I also have an iPhone with Apple’s Siri, which I use for too many tasks to list here.
And in my car, I have Honda’s voice assistant, which I access through a button on my steering wheel to make and receive phone calls, adjust the temperature in the car, and play the radio.
I could certainly do a lot more tasks with these systems. I haven’t done some of them because I’ve been hesitant to turn over some of my most personal or financial information to these systems out of an abundance of caution. The speech capabilities in each of them are very good, but ongoing recognition errors have prevented me from doing some other tasks. And then there are domain-specific restraints as well. In the car, for example, I prefer to keep my eyes and ears on the road, and so I wouldn’t want to book an airline trip while driving. I also would be reluctant to conduct a complex financial transaction on my phone while riding on a crowded city bus or subway car.
And yet one other hindrance is the development environments and architectures behind each of these systems. In some contexts, I’d love it if I could start a transaction on my iPhone when I’m out and about and then continue where I left off on my Echo Dot when I get home, but those kinds of handoffs are largely impossible right now. Each system provider and speech application developer has created its own application programming interfaces (APIs) and erected walled gardens around those APIs, limiting access to resources outside of their tightly controlled ecosystems.
As our cover story, “Industry-Standard Speech Application Building Blocks Take Shape,” points out, much more is possible, but only if the development process becomes easier and interoperability becomes more of a reality.
While the need to improve interoperability is clear, a lot of work must be done to forge a comprehensive set of standards, the article asserts. It also notes that despite the daunting challenge, vendors, ad hoc consortiums, and academic institutions are trying to fill the many voids.

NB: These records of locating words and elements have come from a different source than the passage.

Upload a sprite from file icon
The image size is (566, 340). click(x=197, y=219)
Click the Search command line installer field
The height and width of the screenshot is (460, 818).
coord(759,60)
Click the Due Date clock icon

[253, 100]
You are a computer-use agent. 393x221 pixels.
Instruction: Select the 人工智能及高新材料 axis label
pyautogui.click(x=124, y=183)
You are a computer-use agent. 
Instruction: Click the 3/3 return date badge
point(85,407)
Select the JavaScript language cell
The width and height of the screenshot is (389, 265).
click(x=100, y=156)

Already we are starting to see quite a bit of progress. The article singles out Amazon for extending its ecosystem and enhancing its architecture so the same software can run on Alexa as well as other home assistants. Other organizations, like the World Wide Web Consortium and the Open Voice Network, have taken a lead role in these efforts, but where is the rest of the industry? Why haven’t other platform providers, speech tech application developers, mobile service providers, and others jumped on board yet? Interoperability would benefit everyone, and so everyone should get behind it.

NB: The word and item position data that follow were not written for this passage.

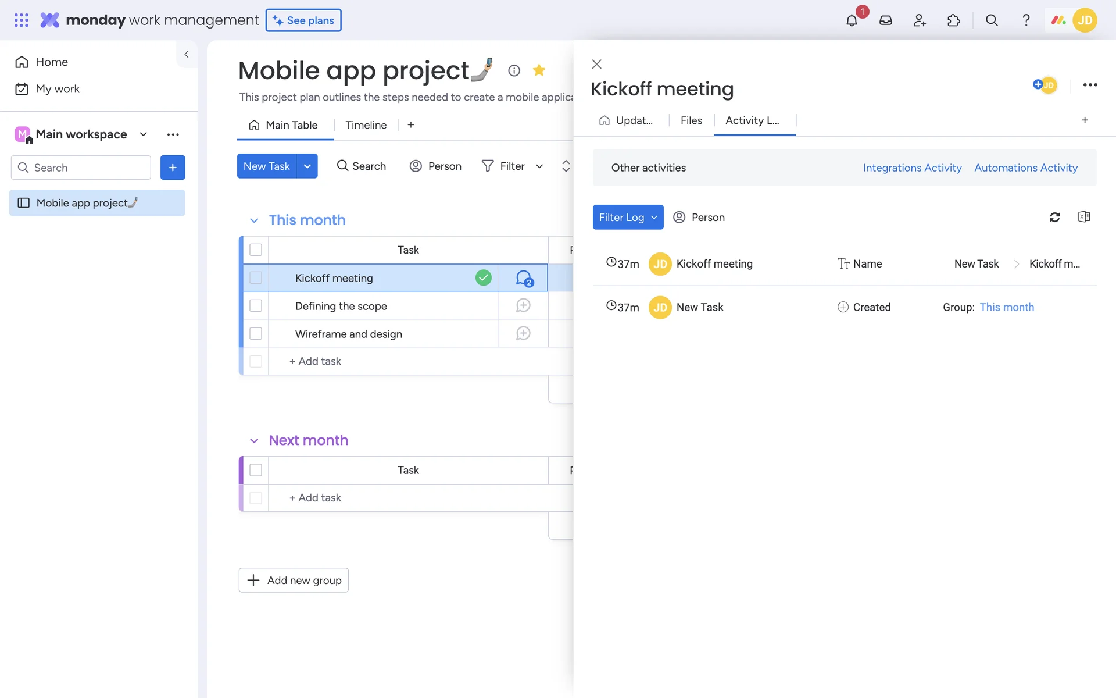Toggle the Wireframe and design checkbox
Screen dimensions: 1116x698
[256, 334]
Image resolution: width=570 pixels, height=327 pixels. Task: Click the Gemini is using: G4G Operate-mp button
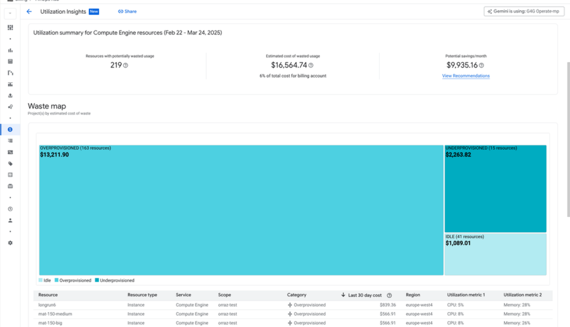click(x=523, y=11)
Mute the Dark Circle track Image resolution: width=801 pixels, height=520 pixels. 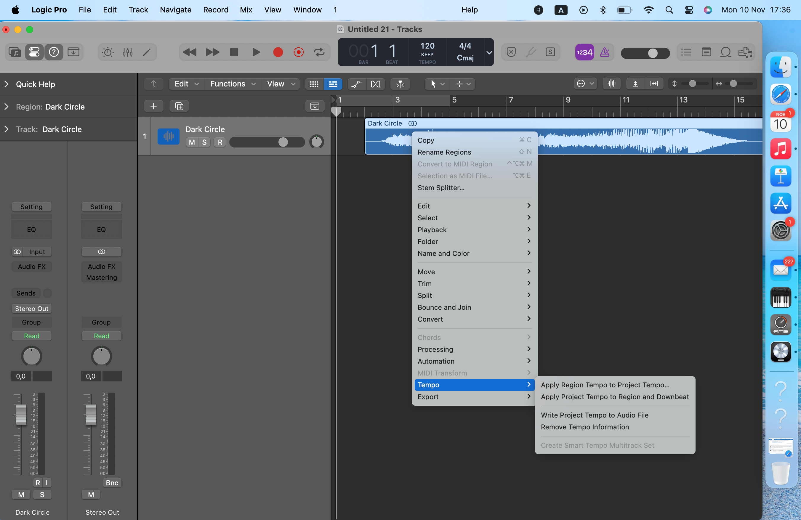(x=192, y=142)
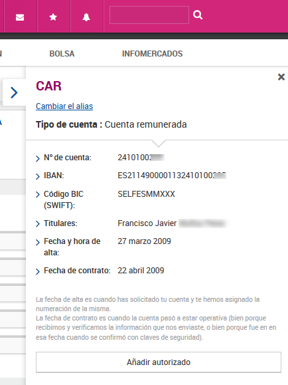
Task: Click chevron beside IBAN
Action: click(38, 176)
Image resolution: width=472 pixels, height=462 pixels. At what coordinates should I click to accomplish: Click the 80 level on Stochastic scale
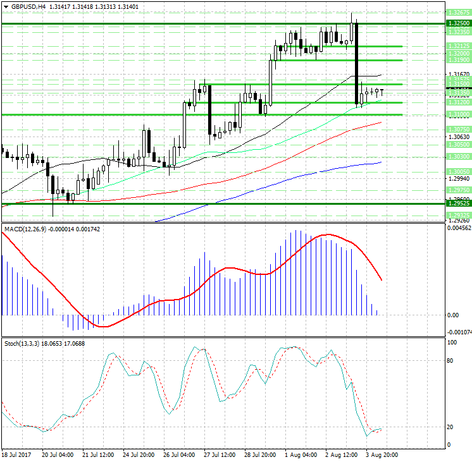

The upsides for the industry are huge. They would include the ability for users to gain access to more sources, more ideas, and more content; expanded opportunities for internal and external innovators to develop new products and services; quicker time to market, as developers will be able to build once and use everywhere; and greater vendor choice for best-of-breed and partner components. Additionally, with interoperability, development costs will come down and the pace of innovation will go up.
Businesses, consumers, and third-party application developers have expressed the desire for more freedom and flexibility. We just need the rest of the industry to come together to make it happen.